**** Available data ****

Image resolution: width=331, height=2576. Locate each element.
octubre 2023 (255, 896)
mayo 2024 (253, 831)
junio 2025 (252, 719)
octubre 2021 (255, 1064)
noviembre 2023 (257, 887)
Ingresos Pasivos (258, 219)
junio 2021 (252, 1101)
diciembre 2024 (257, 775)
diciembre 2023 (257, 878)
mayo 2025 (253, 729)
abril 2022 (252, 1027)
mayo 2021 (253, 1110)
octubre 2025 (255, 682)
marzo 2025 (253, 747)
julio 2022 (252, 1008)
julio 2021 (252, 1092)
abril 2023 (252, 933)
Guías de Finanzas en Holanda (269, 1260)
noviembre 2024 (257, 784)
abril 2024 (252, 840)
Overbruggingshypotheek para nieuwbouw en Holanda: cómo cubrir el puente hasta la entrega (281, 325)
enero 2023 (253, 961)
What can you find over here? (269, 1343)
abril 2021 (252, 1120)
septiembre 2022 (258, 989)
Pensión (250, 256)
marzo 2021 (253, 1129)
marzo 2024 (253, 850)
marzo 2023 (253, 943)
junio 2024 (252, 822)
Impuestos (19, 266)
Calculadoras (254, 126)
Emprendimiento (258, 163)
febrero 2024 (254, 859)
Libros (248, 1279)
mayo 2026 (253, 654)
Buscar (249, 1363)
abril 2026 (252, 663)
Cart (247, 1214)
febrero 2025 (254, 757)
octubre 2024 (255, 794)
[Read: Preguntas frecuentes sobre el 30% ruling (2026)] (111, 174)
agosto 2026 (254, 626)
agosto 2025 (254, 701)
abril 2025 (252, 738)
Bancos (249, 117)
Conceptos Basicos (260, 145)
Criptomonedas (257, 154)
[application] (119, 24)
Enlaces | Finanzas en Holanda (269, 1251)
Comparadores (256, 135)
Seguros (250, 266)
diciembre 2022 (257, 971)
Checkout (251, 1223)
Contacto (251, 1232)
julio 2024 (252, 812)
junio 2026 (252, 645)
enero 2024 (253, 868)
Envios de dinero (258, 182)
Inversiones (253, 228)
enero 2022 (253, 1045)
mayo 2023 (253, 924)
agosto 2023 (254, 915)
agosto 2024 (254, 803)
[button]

****

● What you should do:
Reproduce the listing above character for character.

● Task result:
Image resolution: width=331, height=2576. Locate each element.
octubre 2023 (255, 896)
mayo 2024 (253, 831)
junio 2025 (252, 719)
octubre 2021 (255, 1064)
noviembre 2023 (257, 887)
Ingresos Pasivos (258, 219)
junio 2021 (252, 1101)
diciembre 2024 (257, 775)
diciembre 2023 (257, 878)
mayo 2025 (253, 729)
abril 2022 (252, 1027)
mayo 2021 (253, 1110)
octubre 2025 (255, 682)
marzo 2025 (253, 747)
julio 2022 (252, 1008)
julio 2021 (252, 1092)
abril 2023 (252, 933)
Guías de Finanzas en Holanda (269, 1260)
noviembre 2024 (257, 784)
abril 2024 (252, 840)
Overbruggingshypotheek para nieuwbouw en Holanda: cómo cubrir el puente hasta la entrega (281, 325)
enero 2023 (253, 961)
What can you find over here? (269, 1343)
abril 2021 (252, 1120)
septiembre 2022 (258, 989)
Pensión (250, 256)
marzo 2021 (253, 1129)
marzo 2024 (253, 850)
marzo 2023 (253, 943)
junio 2024 (252, 822)
Impuestos (19, 266)
Calculadoras (254, 126)
Emprendimiento (258, 163)
febrero 2024 (254, 859)
Libros (248, 1279)
mayo 2026 (253, 654)
Buscar (249, 1363)
abril 2026 (252, 663)
Cart (247, 1214)
febrero 2025 (254, 757)
octubre 2024 (255, 794)
[Read: Preguntas frecuentes sobre el 30% ruling (2026)] (111, 174)
agosto 2026 (254, 626)
agosto 2025 (254, 701)
abril 2025 (252, 738)
Bancos (249, 117)
Conceptos Basicos (260, 145)
Criptomonedas (257, 154)
[application] (119, 24)
Enlaces | Finanzas en Holanda (269, 1251)
Comparadores (256, 135)
Seguros (250, 266)
diciembre 2022 (257, 971)
Checkout (251, 1223)
Contacto (251, 1232)
julio 2024 (252, 812)
junio 2026 (252, 645)
enero 2024 (253, 868)
Envios de dinero (258, 182)
Inversiones (253, 228)
enero 2022 (253, 1045)
mayo 2023 (253, 924)
agosto 2023 (254, 915)
agosto 2024 (254, 803)
[button]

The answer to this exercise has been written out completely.